Exercise prompt —
Write out exactly the lines from the one containing "The width and" through the last line of the records below, both included, and leave out any pictures.

(Items listed in a dataset)
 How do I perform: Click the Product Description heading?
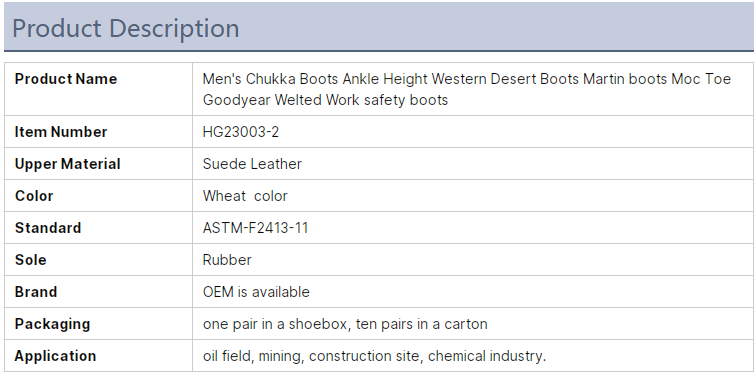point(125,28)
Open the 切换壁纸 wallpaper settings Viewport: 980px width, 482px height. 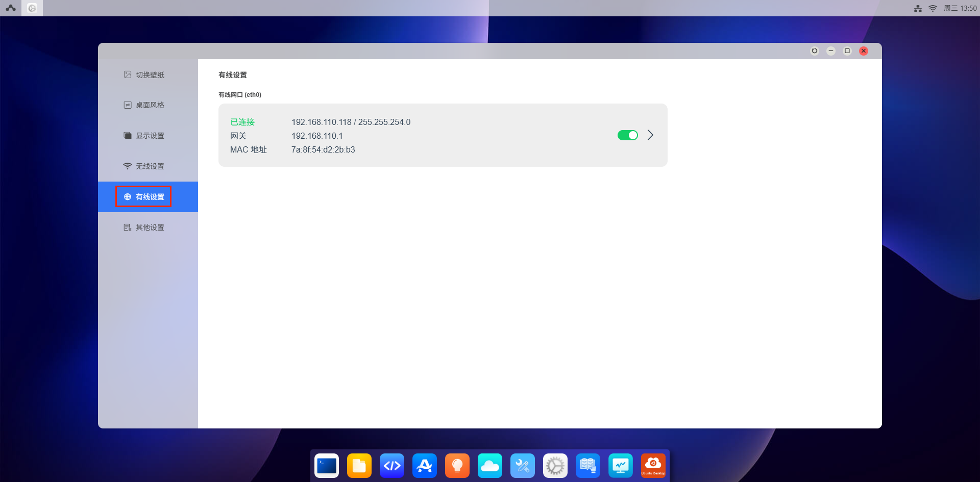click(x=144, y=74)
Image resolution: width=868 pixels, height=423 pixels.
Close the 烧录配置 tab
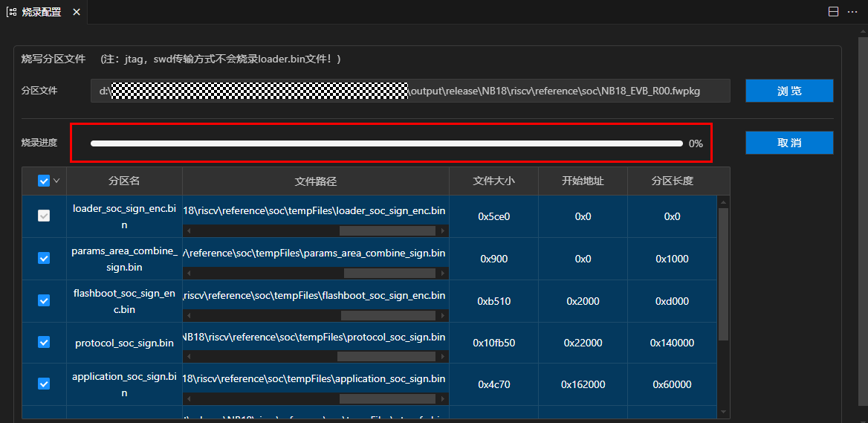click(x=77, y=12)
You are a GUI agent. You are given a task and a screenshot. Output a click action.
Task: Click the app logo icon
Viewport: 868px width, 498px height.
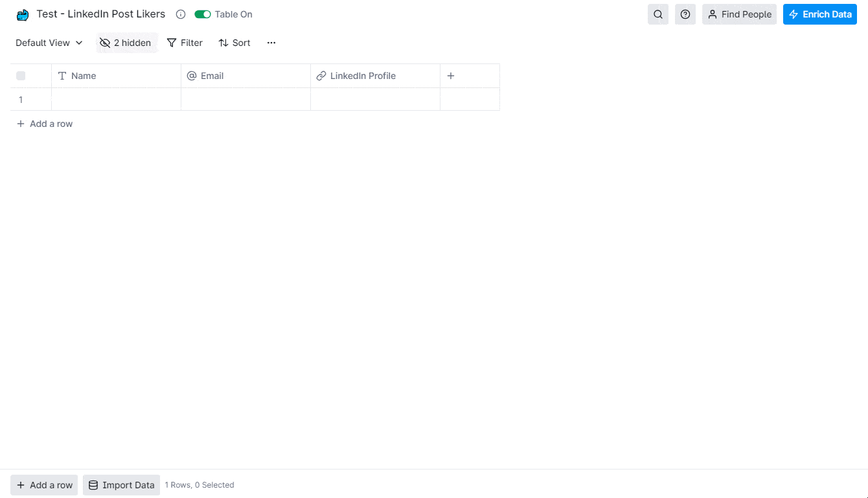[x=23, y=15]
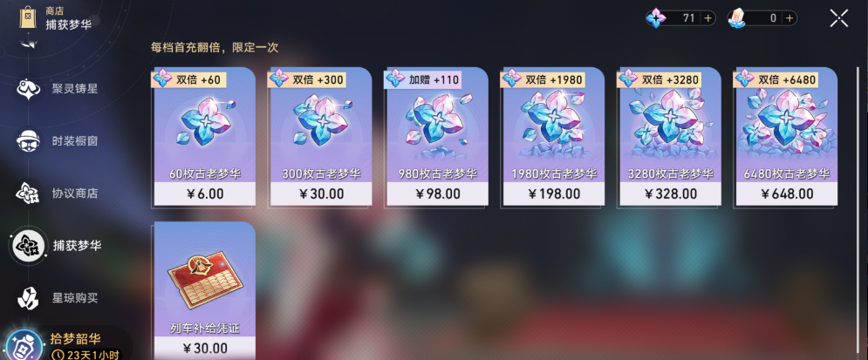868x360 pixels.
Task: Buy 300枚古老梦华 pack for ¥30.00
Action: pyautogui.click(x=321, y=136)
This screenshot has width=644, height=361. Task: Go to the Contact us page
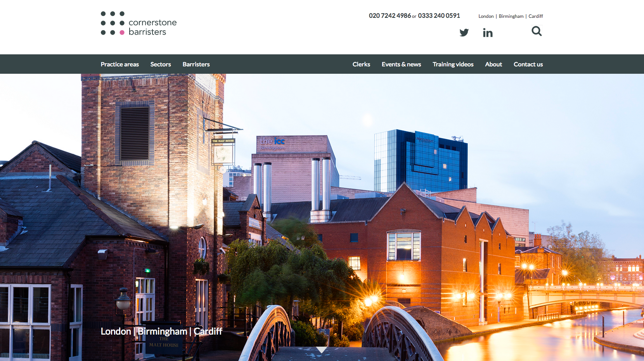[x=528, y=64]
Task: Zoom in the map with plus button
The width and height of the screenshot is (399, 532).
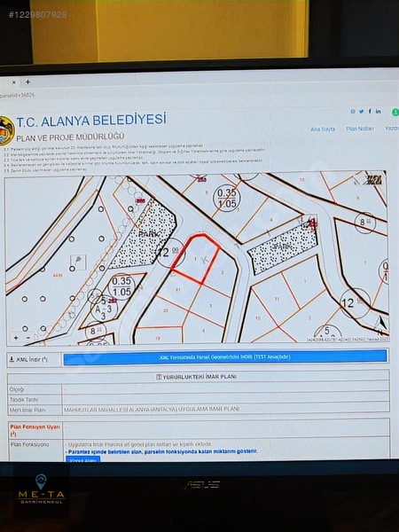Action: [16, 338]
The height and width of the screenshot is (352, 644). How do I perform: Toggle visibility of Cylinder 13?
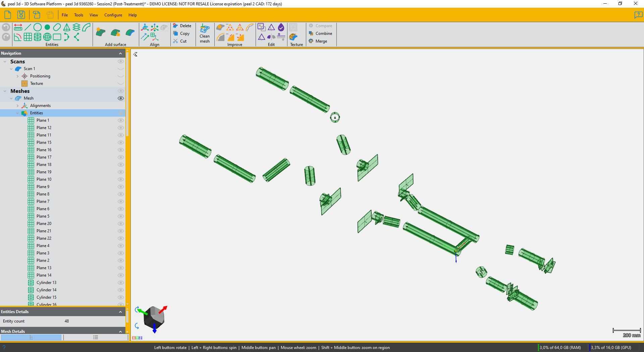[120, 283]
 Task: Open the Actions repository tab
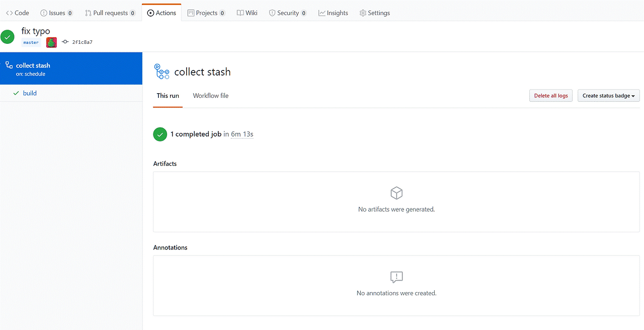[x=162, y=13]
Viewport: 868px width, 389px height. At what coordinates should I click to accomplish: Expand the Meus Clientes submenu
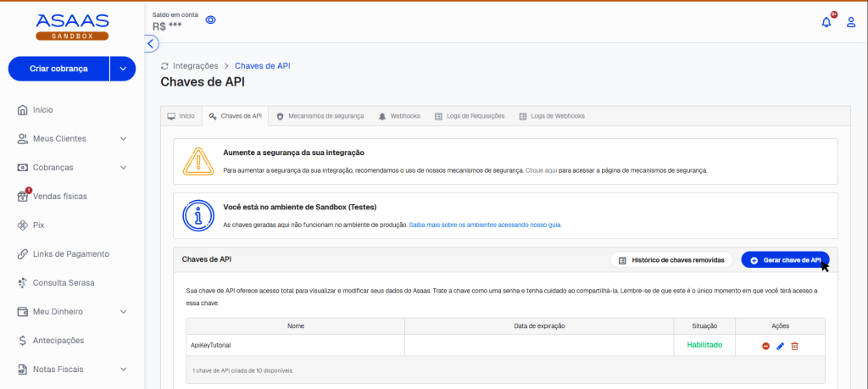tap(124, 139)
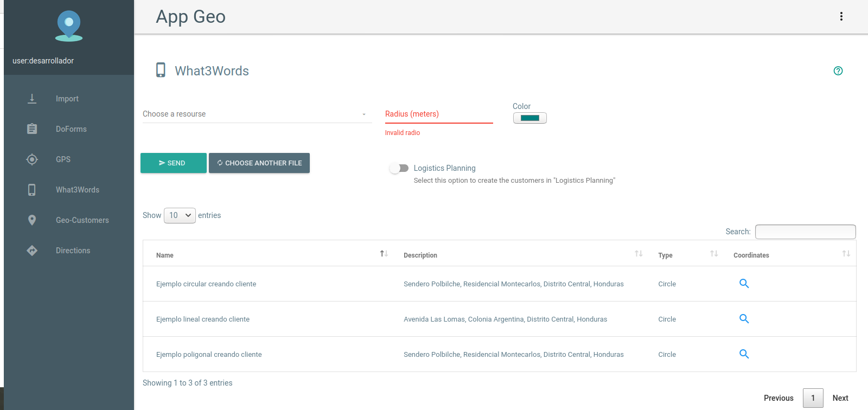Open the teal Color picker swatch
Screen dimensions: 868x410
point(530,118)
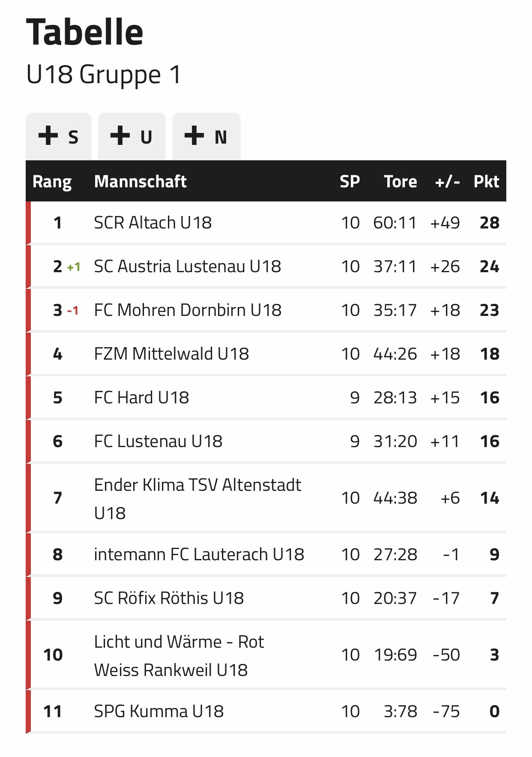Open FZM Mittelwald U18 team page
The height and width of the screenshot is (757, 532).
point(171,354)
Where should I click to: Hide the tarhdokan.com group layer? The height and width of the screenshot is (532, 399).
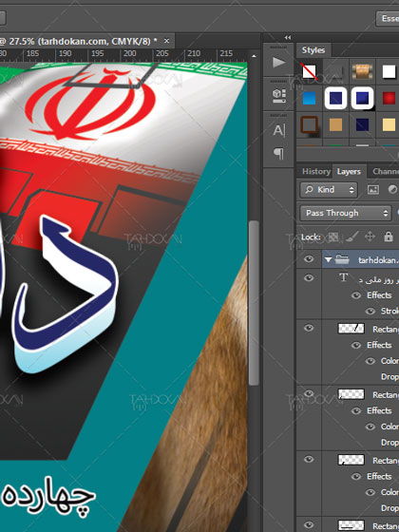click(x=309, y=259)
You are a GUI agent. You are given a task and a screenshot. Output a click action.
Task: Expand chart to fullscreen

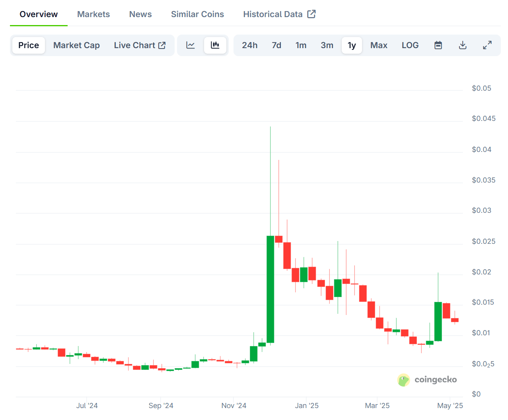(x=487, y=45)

Solution to this task —
The width and height of the screenshot is (399, 532).
Action: [16, 338]
The height and width of the screenshot is (352, 644). How do I perform: Toggle visibility of Cylinder 13?
[120, 283]
 Task: Open the Actions repository tab
[x=162, y=13]
Viewport: 868px width, 389px height. At what coordinates should I click to accomplish: Expand the Meus Clientes submenu
tap(124, 139)
Open the teal Color picker swatch
Screen dimensions: 868x410
point(530,118)
Open FZM Mittelwald U18 team page
The height and width of the screenshot is (757, 532).
point(171,354)
Where should I click to: Hide the tarhdokan.com group layer? The height and width of the screenshot is (532, 399).
click(x=309, y=259)
You are a GUI agent. You are given a task and a screenshot. Output a click action.
Task: Expand chart to fullscreen

(x=487, y=45)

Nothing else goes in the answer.